Le président de la République démocratique du Congo, Félix Tshisekedi, a cédé sous la pression politique ce jeudi 13 août. Face à la Coalition Article 64 (C64), une alliance de forces d’opposition créée en mai 2025, il a demandé une nouvelle lecture parlementaire de la loi encadrant l’organisation d’un référendum sur une révision constitutionnelle. Ce projet, porté par le camp présidentiel depuis 2024, suscite une vive opposition : la C64 y voit une manœuvre pour permettre à Tshisekedi de se représenter pour un troisième mandat, en violation de la Constitution de 2006.
La coalition, menée par des figures comme Dieudonné Bolengetenge, secrétaire général d’Ensemble pour la République de Moïse Katumbi, avait prévenu dès le 12 août qu’elle ne tolérerait plus aucun délai. « Nous ne suivrons plus de conseils, mais nous appellerons à la mobilisation si le président ne lance pas un dialogue national », avait-il déclaré à Kinshasa. La C64 avait même fixé au 15 août une échéance pour évaluer les avancées du dialogue, tout en appelant la population à la « résistance » si la proposition de loi n’était pas retirée.

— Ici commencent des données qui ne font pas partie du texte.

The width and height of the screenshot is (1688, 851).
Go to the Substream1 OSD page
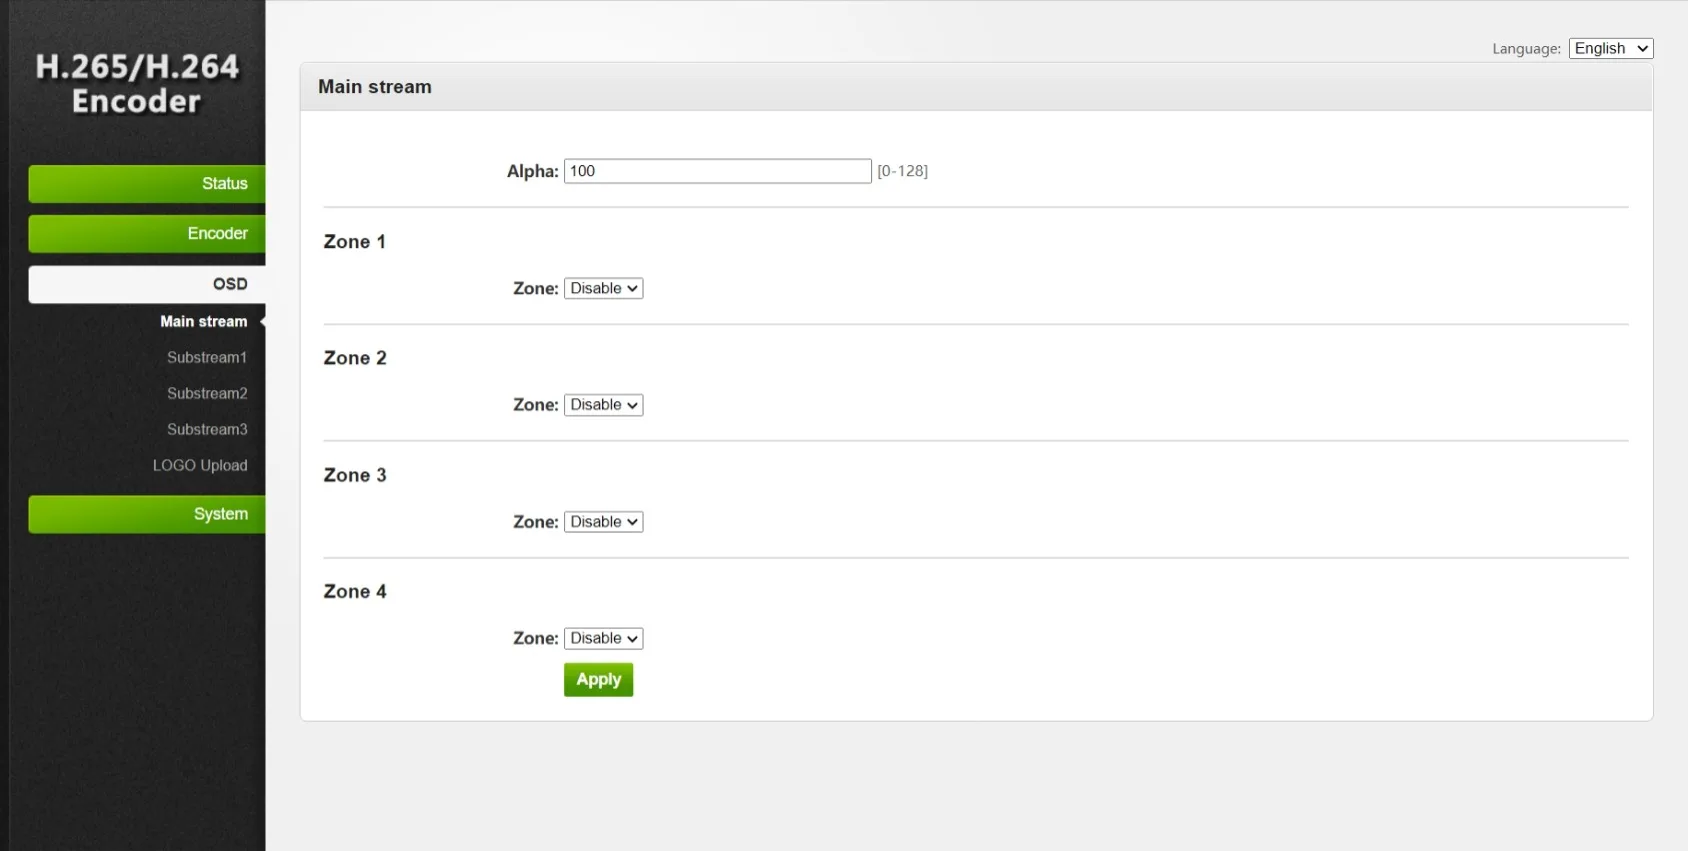tap(207, 358)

Les Églises catholique et protestante du Congo avaient elles-mêmes appelé, fin juillet, à privilégier le dialogue plutôt qu’à organiser une marche prévue initialement le 22 juillet à Kinshasa. Cette initiative avait finalement été reportée, mais la tension reste palpable.
Un geste salué, mais insuffisant
La concession de Tshisekedi, bien que jugée « un petit pas dans la bonne direction » par Prince Epenge, cofondateur de la C64, ne satisfait pas pleinement l’opposition. Cette dernière maintient donc sa pression, tout en reconnaissant que le recul du chef de l’État pourrait désamorcer une partie des tensions. « La prudence reste de mise, car les promesses doivent être suivies d’actes », a-t-il précisé.
De leur côté, 65 organisations de la société civile congolaise ont alerté, dans un mémorandum envoyé le 10 août à Tshisekedi et aux institutions, sur les risques d’une révision constitutionnelle. Selon elles, une telle démarche risquerait d’ « aggraver les fractures politiques, menacer la stabilité sociale et détourner l’attention des priorités nationales ».